Whatever the answer, it neither changed the past nor the one thing that kept bucking whenever I mentally tried to say good-bye:
Hunter
had offered up his body as a soft place for me to land in a season where everything was hard. I'd been on my heels in my new role as the Kairos, part of a world I hadn't known existed. My sister's death had rocked me back further. And, in the hours before the first time we made love, the shock of finding my childhood lover locked in the embrace of a mortal enemy had flattened my will to live.

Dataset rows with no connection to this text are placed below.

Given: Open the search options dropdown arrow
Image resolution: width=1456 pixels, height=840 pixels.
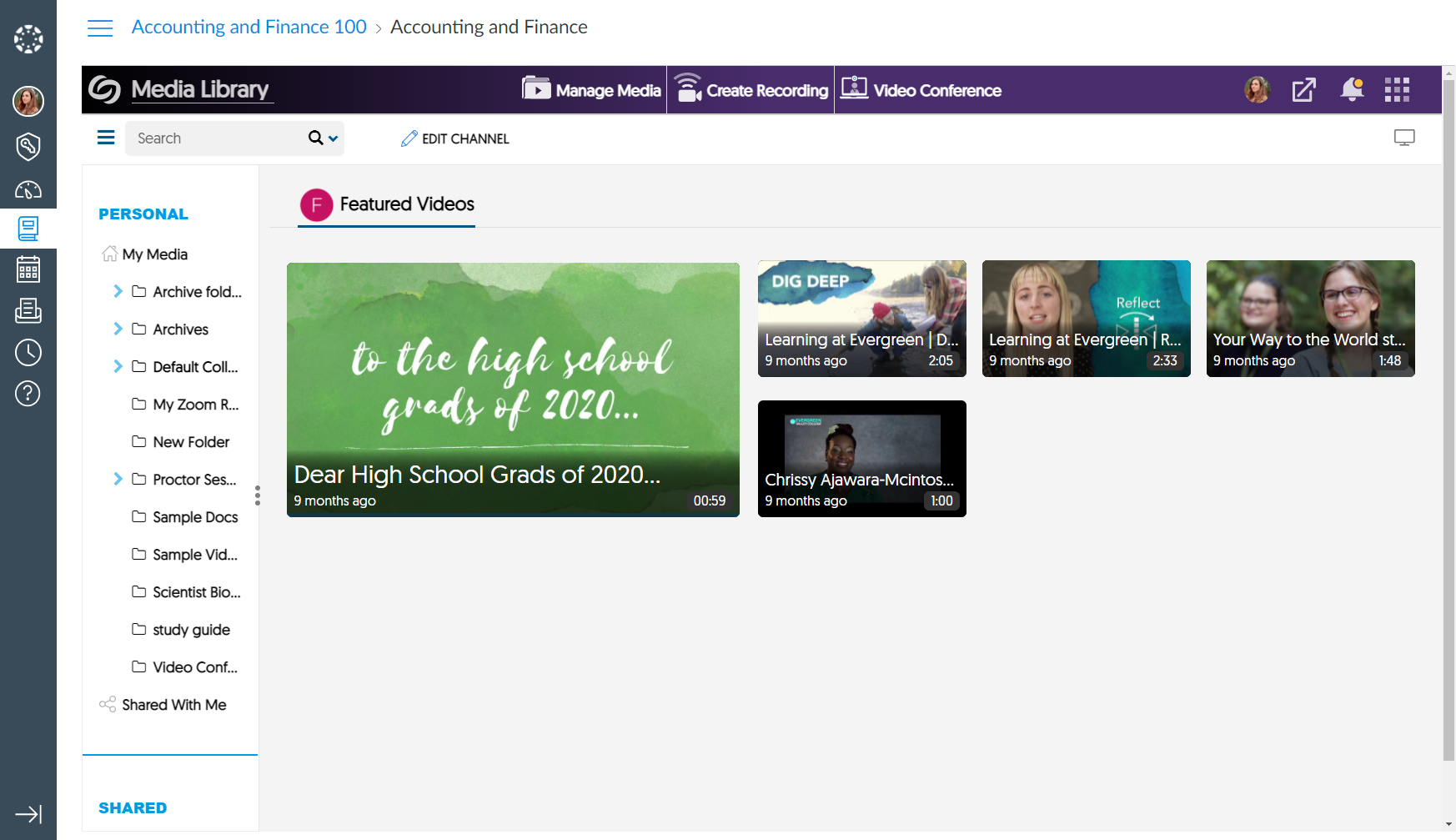Looking at the screenshot, I should tap(334, 138).
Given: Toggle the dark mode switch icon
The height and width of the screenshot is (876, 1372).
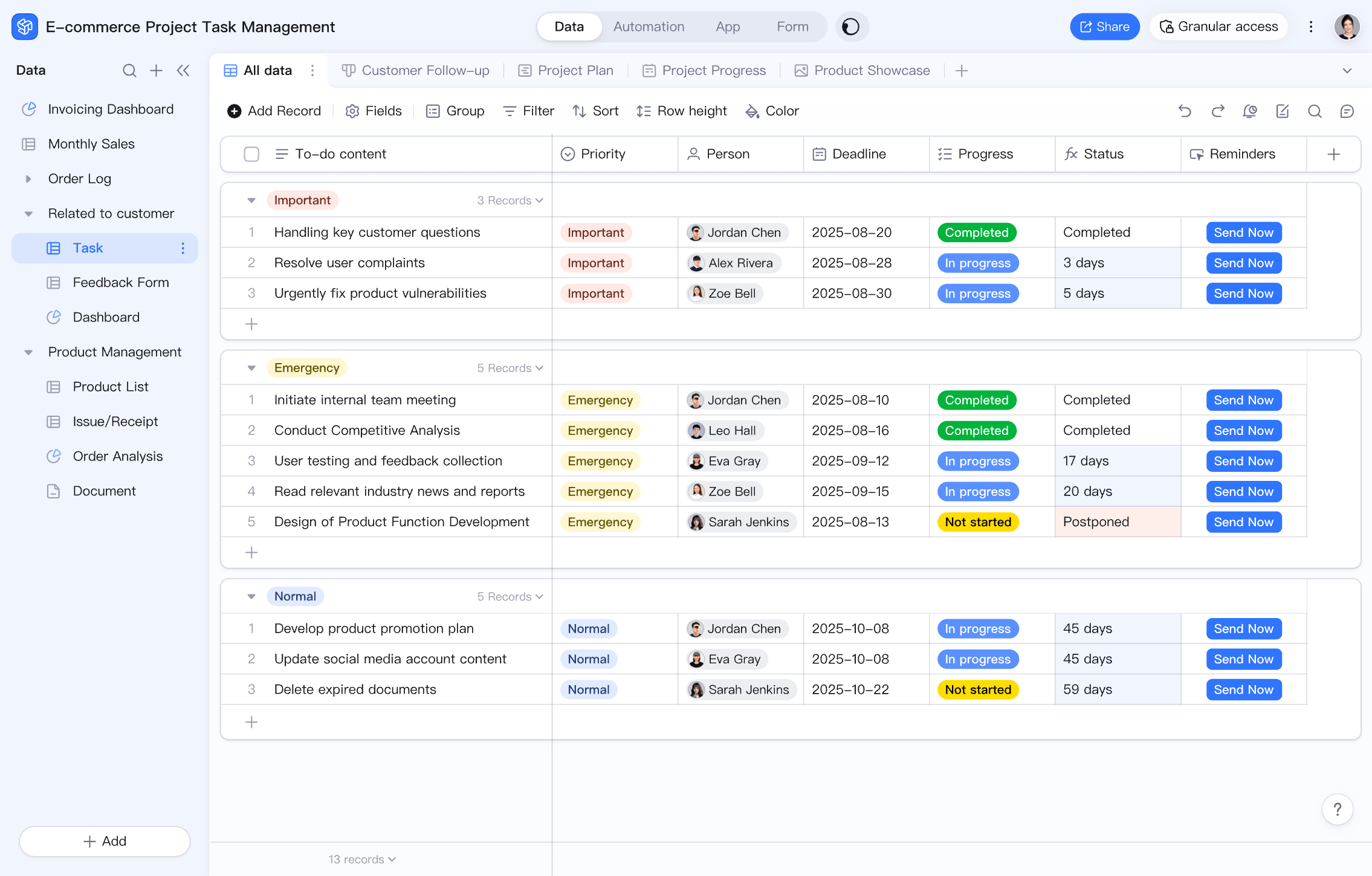Looking at the screenshot, I should tap(851, 27).
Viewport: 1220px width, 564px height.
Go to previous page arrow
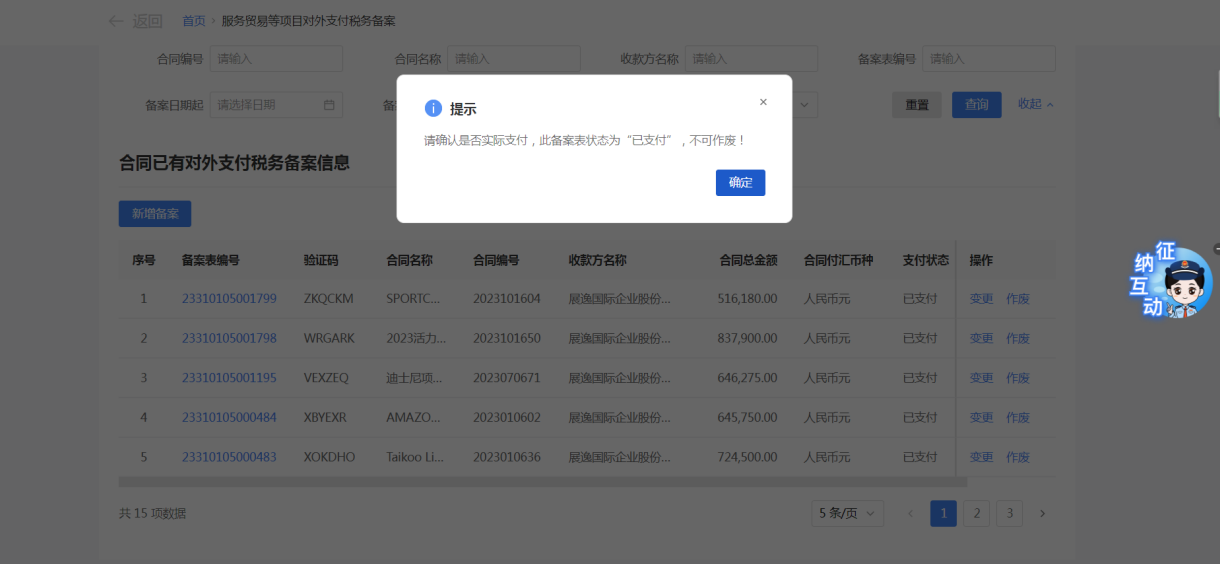pyautogui.click(x=910, y=514)
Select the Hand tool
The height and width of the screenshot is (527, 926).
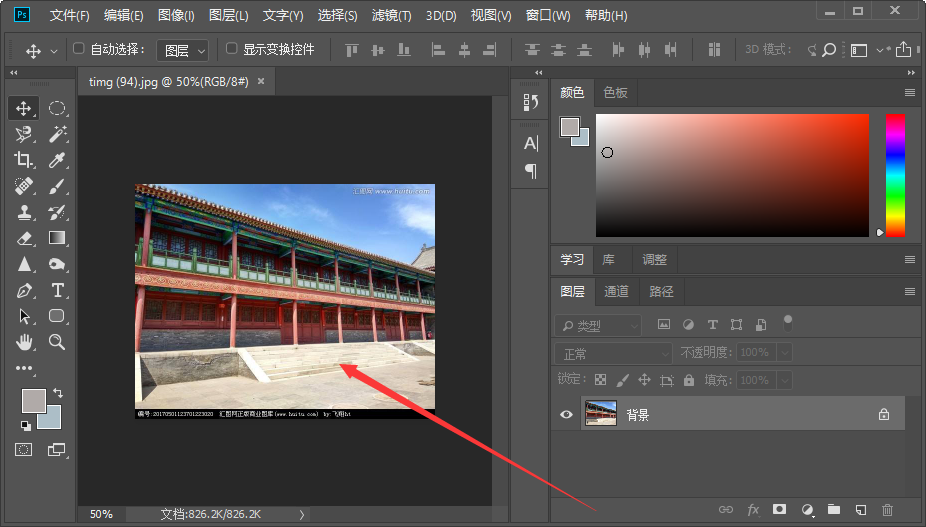[x=24, y=341]
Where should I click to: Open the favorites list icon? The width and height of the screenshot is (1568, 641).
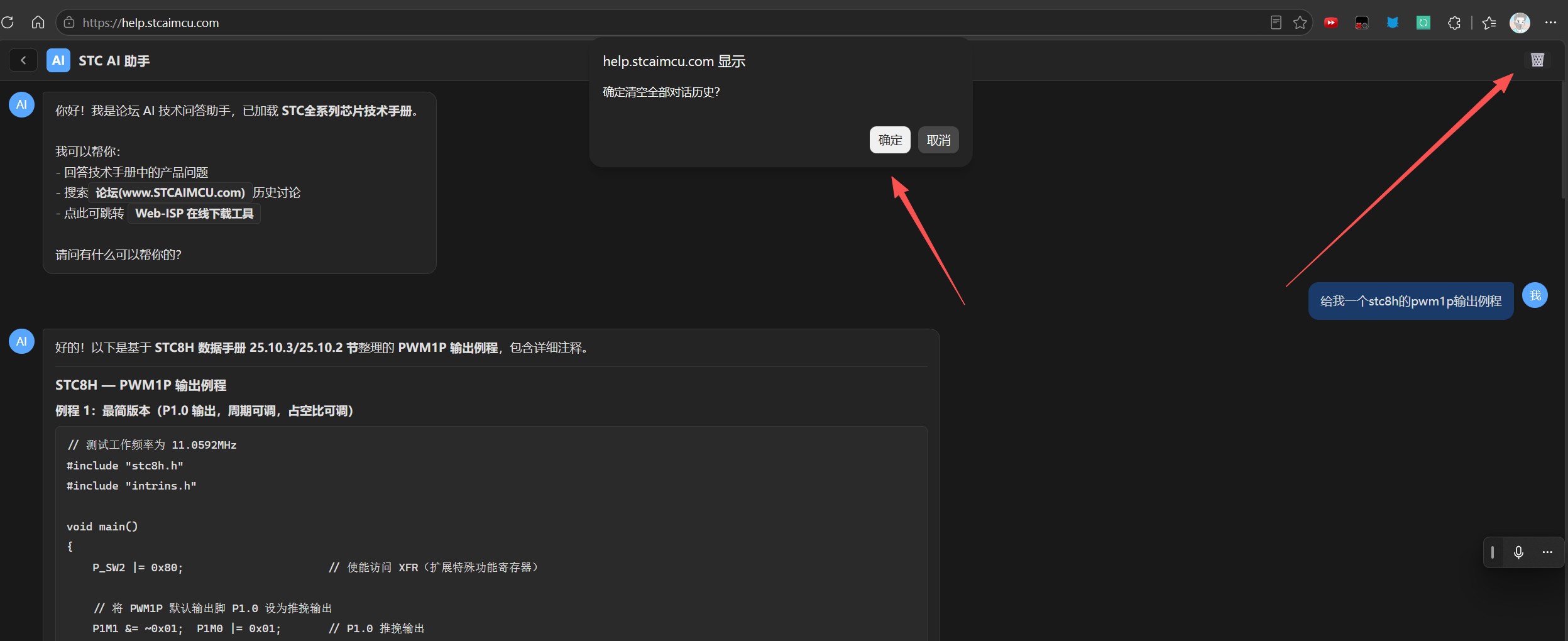(1489, 23)
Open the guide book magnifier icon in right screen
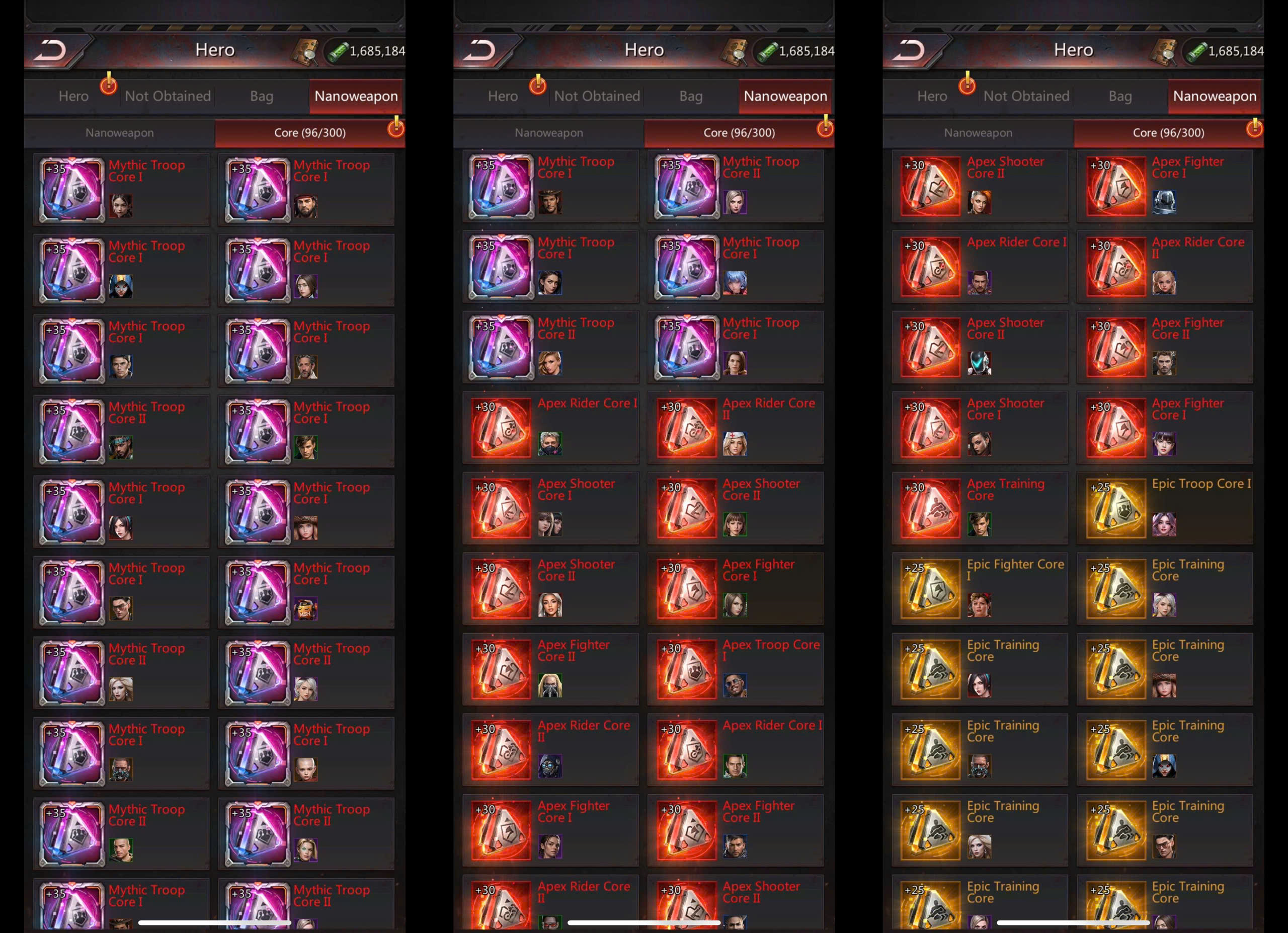 click(1162, 51)
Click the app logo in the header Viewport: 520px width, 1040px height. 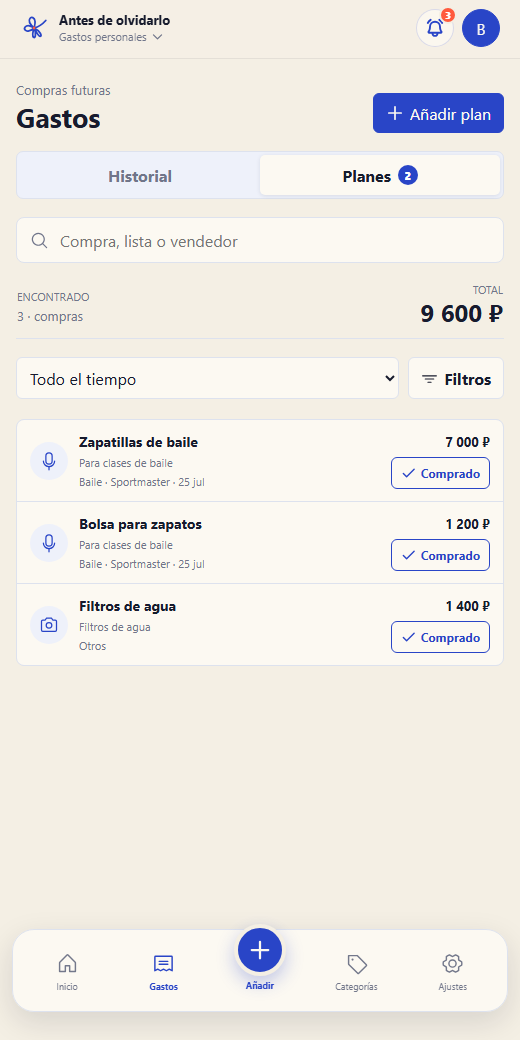34,29
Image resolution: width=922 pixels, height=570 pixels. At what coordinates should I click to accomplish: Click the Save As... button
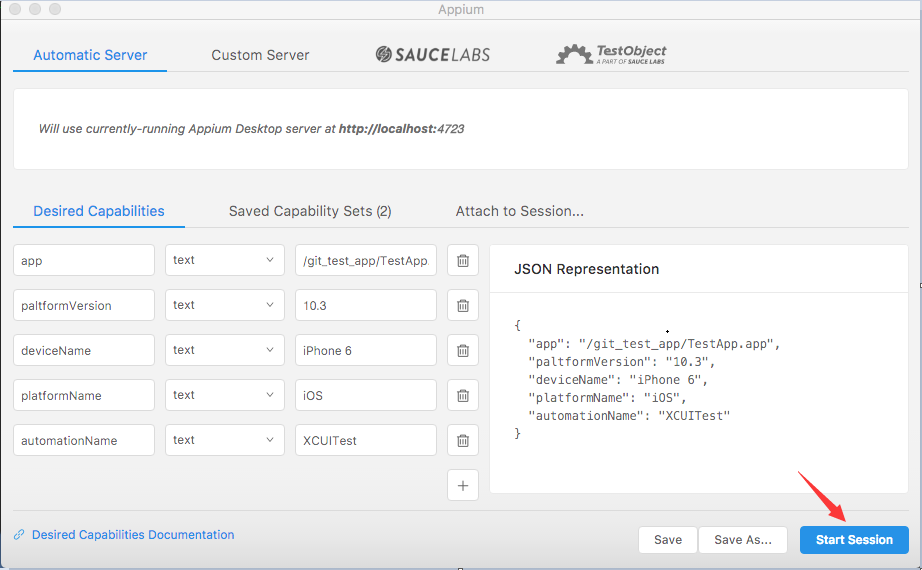coord(742,540)
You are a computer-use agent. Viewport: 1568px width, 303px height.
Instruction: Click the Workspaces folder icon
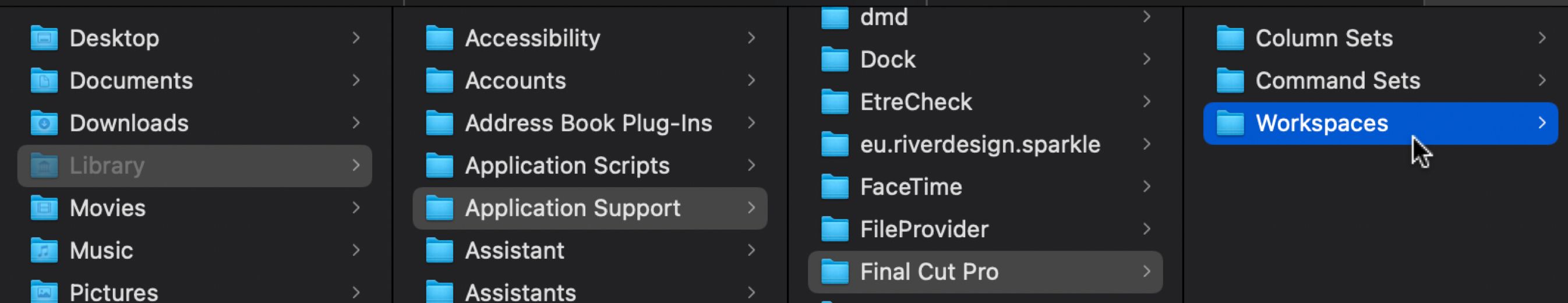1230,124
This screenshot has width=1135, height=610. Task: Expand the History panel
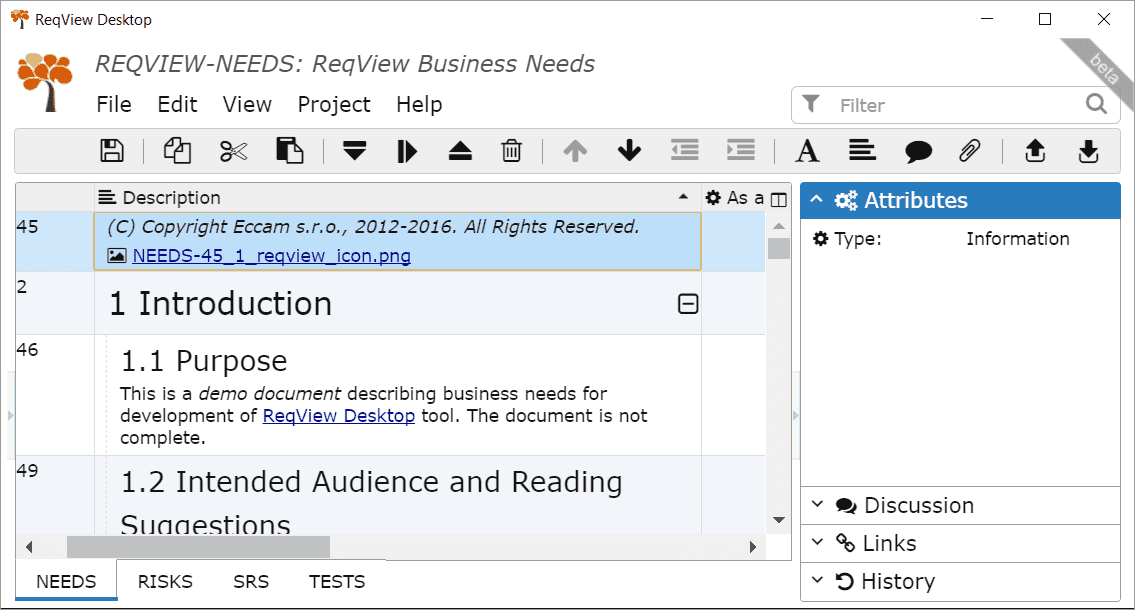click(897, 582)
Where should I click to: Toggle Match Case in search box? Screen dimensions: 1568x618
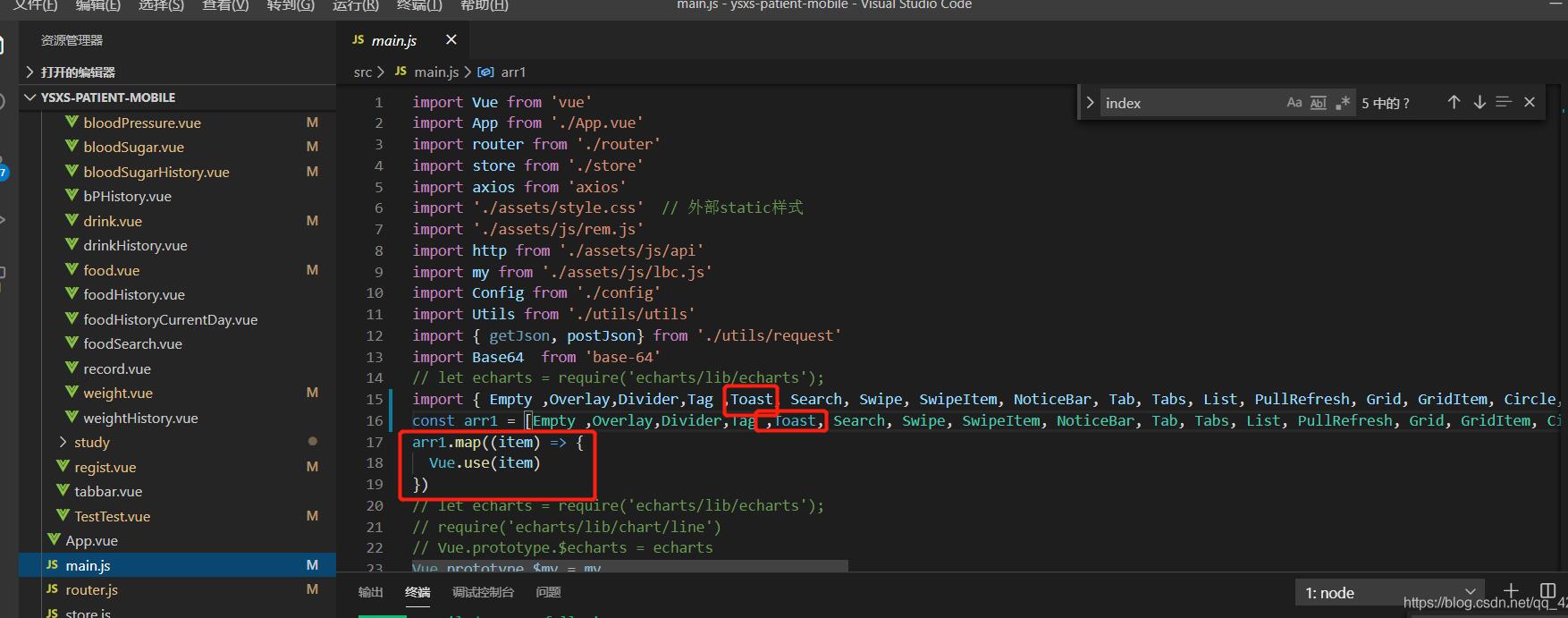click(x=1294, y=103)
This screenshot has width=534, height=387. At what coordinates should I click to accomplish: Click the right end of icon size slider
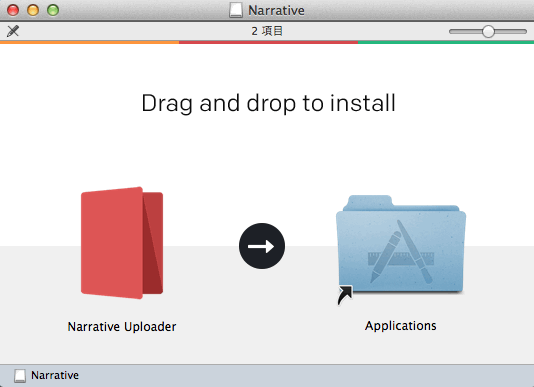click(x=524, y=31)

For a while Hunter made all of that better, if not okay. And it hadn't been a one-sided seduction. I could own up to my part in it all. I hadn't turned to him as much as I'd fled, finding solace in his strength and peace in his acceptance. Hunter had helped steady me in my new life.

The magic of the aureole connecting us? That was just fucking
icing
.

“Jo?”

My hand came to an abrupt stop as I opened my eyes, the sacred sound from the prayer wheel breaking into two syllables, then down into silence. I was on the floor of what looked and smelled like a Babylonian garden.